Quantum Physics Algebra Links Entropy to Macroscopic Thermodynamics

Researchers Antoine Rignon-Bret and Cyril Elouard have developed a new algebraic framework for understanding the thermodynamics of complex quantum systems, moving beyond calculations that demand complete knowledge of a system’s state. Their approach relies instead on measurement statistics, potentially simplifying analysis and enabling practical applications where full system access is impossible. The team introduces quantifying uncertainty about both a system’s macrostate and its internal microstate when key observables commute; this contrasts with traditional entropy calculations and offers a new way to account for incomplete information. According to the authors, they “build a framework for the thermodynamics of macroscopic quantum systems,” reporting a second law that accounts for irreversibility stemming from both environmental interactions and internal equilibration, sources often overlooked in simplified models.

Algebra-Dependent Entropy Quantifies Uncertainty in Macroscopic Quantum Systems

A novel approach to understanding the thermodynamics of macroscopic quantum systems centers on quantifying uncertainty through a concept that diverges from traditional calculations by accounting for uncertainty in both macrostate and microstate. Unlike methods demanding complete knowledge of a system’s density matrix, this framework, submitted as a paper on July 10, 2026, operates by analyzing measurement statistics from a limited set of observables; the team reports deriving a coarse-grained description that simplifies complex calculations. When these observables commute, defining classical macrostates, observational entropy emerges as the key metric for quantifying uncertainty. Extending this principle to non-commuting observables, the researchers developed a framework that bridges the gap between von Neumann and observational entropies, offering a more nuanced understanding of system dynamics. Antoine Rignon-Bret and Cyril Elouard explain that “unlike formulations based on von Neumann entropy, our inequality captures irreversibility from both non-unitary environment-induced dynamics and internal equilibration.”

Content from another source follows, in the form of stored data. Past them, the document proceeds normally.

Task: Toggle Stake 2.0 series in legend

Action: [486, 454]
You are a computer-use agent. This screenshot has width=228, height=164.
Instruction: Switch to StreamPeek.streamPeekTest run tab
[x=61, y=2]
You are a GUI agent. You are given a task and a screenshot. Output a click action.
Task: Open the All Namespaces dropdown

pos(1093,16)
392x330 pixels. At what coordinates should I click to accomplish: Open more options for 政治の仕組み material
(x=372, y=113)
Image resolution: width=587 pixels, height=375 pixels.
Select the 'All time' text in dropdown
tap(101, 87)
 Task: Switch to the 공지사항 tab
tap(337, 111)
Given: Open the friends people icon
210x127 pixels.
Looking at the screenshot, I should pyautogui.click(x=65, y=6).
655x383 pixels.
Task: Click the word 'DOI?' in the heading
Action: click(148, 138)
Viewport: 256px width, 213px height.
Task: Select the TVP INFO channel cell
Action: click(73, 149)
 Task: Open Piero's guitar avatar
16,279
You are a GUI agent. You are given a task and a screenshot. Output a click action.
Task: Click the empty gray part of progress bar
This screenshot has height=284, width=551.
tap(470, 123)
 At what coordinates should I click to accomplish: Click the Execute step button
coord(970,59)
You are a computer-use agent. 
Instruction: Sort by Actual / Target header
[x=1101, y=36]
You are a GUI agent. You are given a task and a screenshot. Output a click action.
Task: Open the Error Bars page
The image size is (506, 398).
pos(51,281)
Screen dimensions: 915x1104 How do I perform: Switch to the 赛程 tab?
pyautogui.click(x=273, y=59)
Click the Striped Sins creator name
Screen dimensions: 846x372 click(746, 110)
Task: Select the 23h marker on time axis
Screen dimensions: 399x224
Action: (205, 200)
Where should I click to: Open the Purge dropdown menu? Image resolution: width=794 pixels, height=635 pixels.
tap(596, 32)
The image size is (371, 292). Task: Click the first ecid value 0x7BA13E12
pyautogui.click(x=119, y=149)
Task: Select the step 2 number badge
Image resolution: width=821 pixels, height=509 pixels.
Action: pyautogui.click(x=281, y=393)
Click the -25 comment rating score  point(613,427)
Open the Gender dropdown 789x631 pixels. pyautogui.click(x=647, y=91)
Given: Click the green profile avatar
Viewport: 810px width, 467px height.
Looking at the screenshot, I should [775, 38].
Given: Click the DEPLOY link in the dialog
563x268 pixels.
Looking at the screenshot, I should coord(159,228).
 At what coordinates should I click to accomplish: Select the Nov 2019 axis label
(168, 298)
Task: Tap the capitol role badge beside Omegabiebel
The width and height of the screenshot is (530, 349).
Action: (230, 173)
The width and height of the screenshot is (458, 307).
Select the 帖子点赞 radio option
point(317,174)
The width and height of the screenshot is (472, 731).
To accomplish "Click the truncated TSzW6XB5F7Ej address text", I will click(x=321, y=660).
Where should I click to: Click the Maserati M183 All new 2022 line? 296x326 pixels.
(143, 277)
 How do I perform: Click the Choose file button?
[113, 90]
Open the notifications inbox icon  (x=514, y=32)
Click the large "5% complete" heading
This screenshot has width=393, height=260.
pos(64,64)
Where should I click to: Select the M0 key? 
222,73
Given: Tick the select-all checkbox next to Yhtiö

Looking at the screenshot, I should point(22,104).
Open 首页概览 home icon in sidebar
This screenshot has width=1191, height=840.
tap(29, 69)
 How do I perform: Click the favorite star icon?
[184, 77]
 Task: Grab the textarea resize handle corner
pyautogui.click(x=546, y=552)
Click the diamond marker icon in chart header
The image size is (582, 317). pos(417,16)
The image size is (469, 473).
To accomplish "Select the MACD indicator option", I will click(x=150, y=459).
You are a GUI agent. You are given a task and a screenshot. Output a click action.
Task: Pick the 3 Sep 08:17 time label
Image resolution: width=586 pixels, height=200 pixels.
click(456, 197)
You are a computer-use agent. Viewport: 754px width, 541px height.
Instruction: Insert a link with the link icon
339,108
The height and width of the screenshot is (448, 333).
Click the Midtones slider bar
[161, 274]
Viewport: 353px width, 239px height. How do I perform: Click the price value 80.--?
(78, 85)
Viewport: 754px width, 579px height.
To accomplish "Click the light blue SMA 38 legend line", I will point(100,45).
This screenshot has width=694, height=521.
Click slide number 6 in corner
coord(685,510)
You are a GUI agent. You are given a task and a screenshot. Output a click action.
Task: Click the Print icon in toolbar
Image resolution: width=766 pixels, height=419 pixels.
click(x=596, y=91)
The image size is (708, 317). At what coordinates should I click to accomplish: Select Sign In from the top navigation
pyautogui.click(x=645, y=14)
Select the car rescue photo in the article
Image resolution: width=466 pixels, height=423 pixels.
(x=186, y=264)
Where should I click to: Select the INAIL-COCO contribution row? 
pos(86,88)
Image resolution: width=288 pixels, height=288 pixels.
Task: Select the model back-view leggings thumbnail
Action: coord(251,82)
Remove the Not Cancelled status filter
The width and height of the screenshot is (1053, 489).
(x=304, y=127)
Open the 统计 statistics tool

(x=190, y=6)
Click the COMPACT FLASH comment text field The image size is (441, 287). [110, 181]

Correction terms within the framework account for nonequilibrium resources often overlooked in simplified models, providing a more complete picture of entropy production. The team also derived fluctuation theorems for coarse-grained thermodynamic quantities, furthering the potential for experimental analysis of complex quantum dynamics. This unified approach lays the groundwork for a versatile toolbox to analyze complex quantum dynamics.

Their derived second law of thermodynamics distinguishes itself by capturing irreversibility stemming from both external environmental interactions and internal system equilibration, a capability that surpasses traditional formulations. The team reports the derivation of fluctuation theorems for coarse-grained thermodynamic quantities and identified quantum macroscopic definitions of work and heat that adhere to fundamental thermodynamic laws, even incorporating the energy cost of manipulating the system’s defining algebra.